A Brooklyn Heights Key Food that has been repeatedly accused of changing the “sell by” date on meat is off the hook this week after the state revealed that the relabeling practice is completely legal.
The Atlantic Avenue market was under state scrutiny last month after customer Marie Viljoen took pictures of a spoiled D’Artagnan chicken, which appeared to have a new “sell by” date placed over the 11-day-old original. The store has been smacked with some serious food safety violations over the past few months, but the state now says that there’s no problem.
“ ‘Sell by’ dates are nothing but a tool for store managers,” said Jessica Ziehm, spokeswoman for the Department of Agriculture and Markets that inspected the Key Food after Viljoen’s claims. “It’s not illegal to re-date or re-package, though they’re still required to sell safe, wholesome products.
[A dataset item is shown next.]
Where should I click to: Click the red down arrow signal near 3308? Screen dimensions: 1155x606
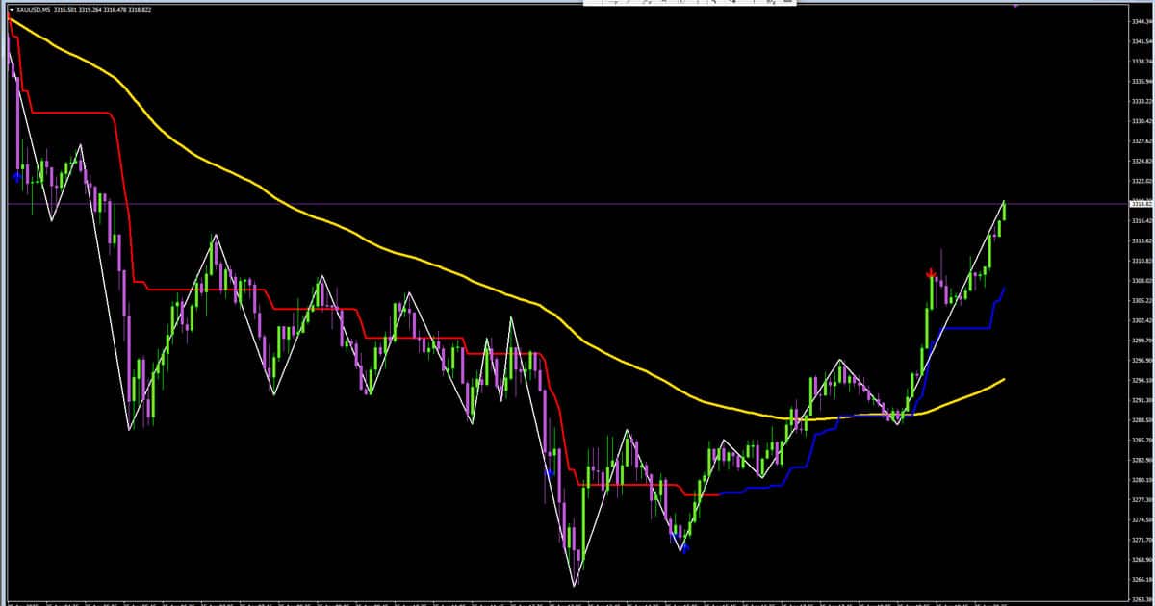(x=931, y=274)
We went there and found no problems.”
Ziehm said the department followed up on Viljoen’s May 13 claim mainly because her chicken had spoiled — but inspectors couldn’t find any “critical deficiencies” in the store’s practices at that time.
That said, reports obtained by The Brooklyn Paper revealed that this particular Key Food walked a thin line last month after inspectors found back-to-back food deficiencies of the worst grade. In April, inspectors found a significant “buildup of old encrusted meat residues on food contact surfaces,” and in May, they found flies in the basement kitchen — problems that were resolved in front of inspectors.
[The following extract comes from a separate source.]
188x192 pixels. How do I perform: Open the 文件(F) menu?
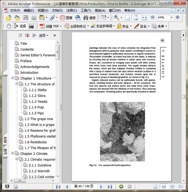click(15, 10)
If the Key Food had failed a third inspection on May 13, its license could have been revoked, Ziehm said.
Viljoen isn’t the only one complaining. On Monday, after the Cobble Hill Blog reprinted our original story, a commenter provided a shocking picture of a package of meat labeled “octopus” that clearly contained some octopus, but mostly imitation crab.
Still, the store is exonerated in the eyes of the state, at least until the next inspection. A manager who asked not to be named denied having ever tampering with the labels — though he extended an apology to Viljoen.
“We want our customers coming back,” the employee said. “We want to do a service to this community.”
He even offered Viljoen a free chicken, but she won’t accept, saying that the store’s previous complaints and inspection failures are telling.
“I read labels because I want to know what I’m eating — I think this is a systematic problem,” Viljoen said. “[The workers] seem to do whatever they can get away with. I won’t shop there anymore, based on principle.”